Figure 4.2: visualization of the grammer of graphics

To exemplify the process, let’s create the same scatterplot from the previous subsection. The ggplot function is used to specify the desired map. As arguments, it requires the data set (rush_receive) and the aesthetics. Here, three aesthetics are specified: the variable used for the x-coordinates (receiving_ctch_percent), the variable used for the y-coordinates (receiving_lng), and the color (pos). The color aesthetic assigns a color for each unique value of position. Since there are four positions in consideration, there will be four colors used. Once the data set and aesthetics are specified, we need to specify how to visually represent the data with geometries. Here, we wish to create a scatterplot, so we will use points to represent the data (i.e. geom_point()). Without specifying the coordinate system, the Cartesian coordinate system generated by the x- and y-axis variables is used by default.
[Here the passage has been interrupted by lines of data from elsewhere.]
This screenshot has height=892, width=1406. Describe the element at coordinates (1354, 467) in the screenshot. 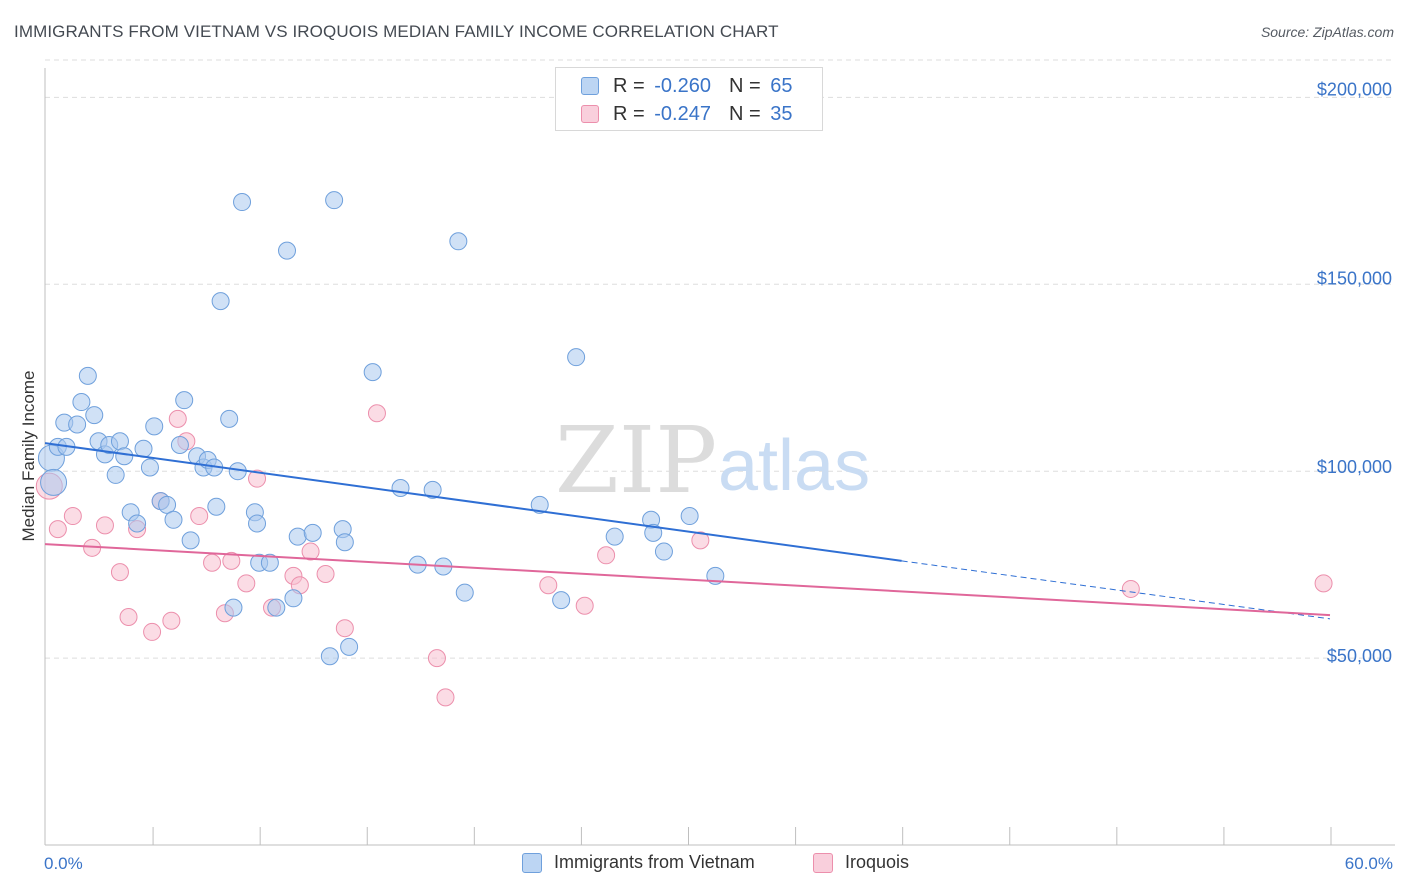

I see `y-tick-label: $100,000` at that location.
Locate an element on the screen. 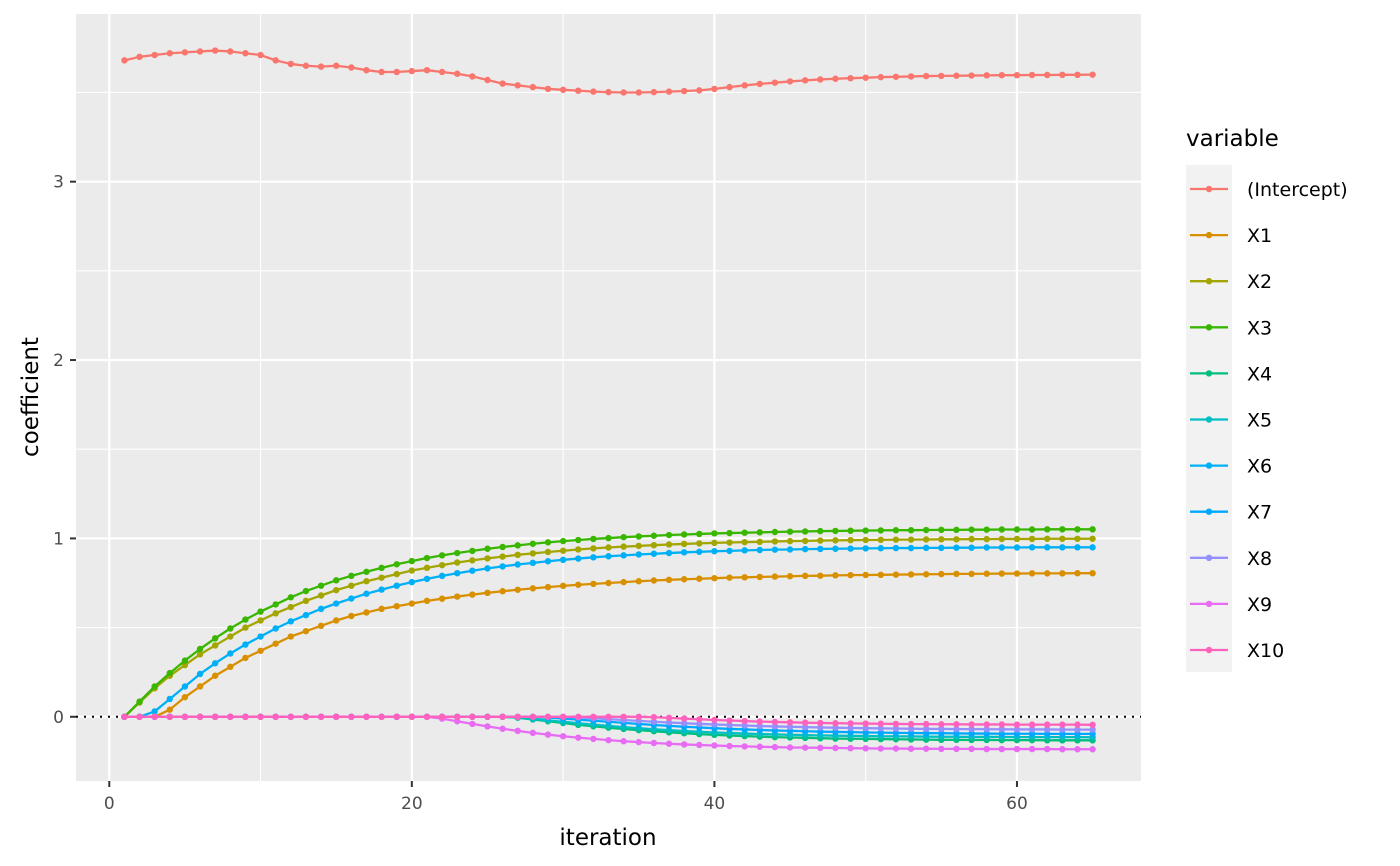 This screenshot has height=866, width=1400. legend-label: X1 is located at coordinates (1260, 236).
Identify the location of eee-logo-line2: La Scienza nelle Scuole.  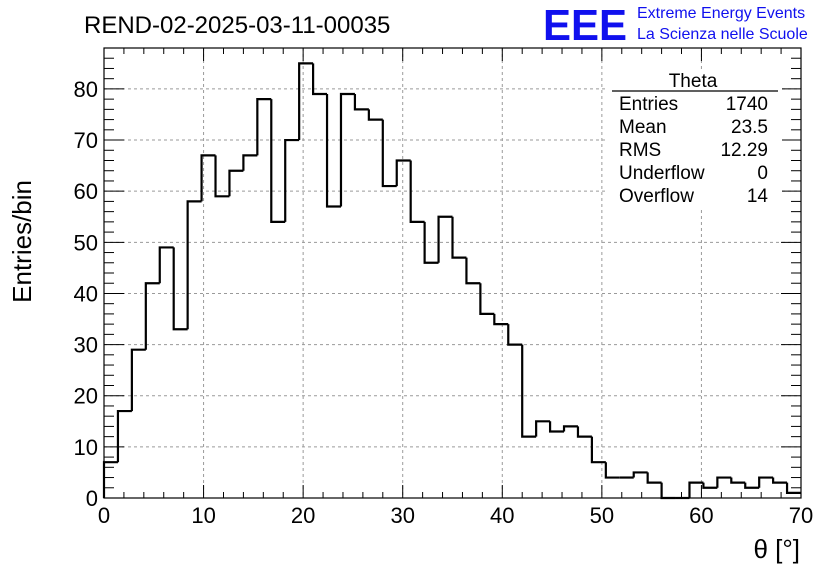
(722, 34).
p <- ggplot(data = rush_receive, 
       aes(x = receiving_ctch_percent, 
           y = receiving_lng,
           color = pos)) +
  geom_point()
p

Once the basics of the plot are created, we can then fine tune the scales, labels, and theme. One quick and color-blind friendly option for setting the colors used is with scale_color_brewer which uses color palettes from the RColorBrewer package. Furthermore, the name and breaks of the x- and y-axis can be changed with their respective scales. Since both axes represent continuous quantities we use scale_x_continuous and scale_y_continuous. Titles, subtitles, and captions can be changed with labs. The overall appearance of the graph can be changed with premade themes such as theme_bw or you can create your own using theme. Here, we use theme to move the legend to the bottom of the graph.

p <- p +
  scale_color_brewer('Position', palette = 'Set1') +
  scale_x_continuous(name = 'Catch Percentage (%)') +
  scale_y_continuous(name = 'Longest Catch (yds)') +
  labs(title = 'Longest Catch vs Catch Percentage') +
  theme_bw() +
  theme(legend.position = 'bottom')
p

After a graph is created, you can add elements to the graph through layers. Layers can use the same aesthetics as the orignal graph, such as adding a scatterplot smoother for each position:

p <- p + 
  geom_smooth(se = FALSE)

Or, layers can be defined from different data sets and aesthetics, such as labeling running backs in the NFL who attended the University of Georgia:

uga_rbs <- filter(rush_receive, player %in% c("Todd Gurley", 
                                              "Nick Chubb", 
                                              "Sony Michel", 
                                              "D'Andre Swift"))
p <- p + 
  geom_label(data = uga_rbs, 
             aes(x = receiving_ctch_percent,
                 y = receiving_lng,
                 label = player),
             size = 2,
             inherit.aes = FALSE)
p + labs(caption = 'Go Dawgs!')

A popular and incredibly useful layer in ggplot is a facet. Facets allow the user to create the same plots for every value of a variable. For example, in the previous scatterplot, we colored the points by the player’s position. Instead, if we wanted a seperate scatterplot for each position, we could apply a facet.

p +
  facet_wrap(~pos) +
  theme(legend.position = 'none')

References

Wilkinson, Leland. 2012. “The Grammar of Graphics.” In Handbook of Computational Statistics, 375–414. Springer.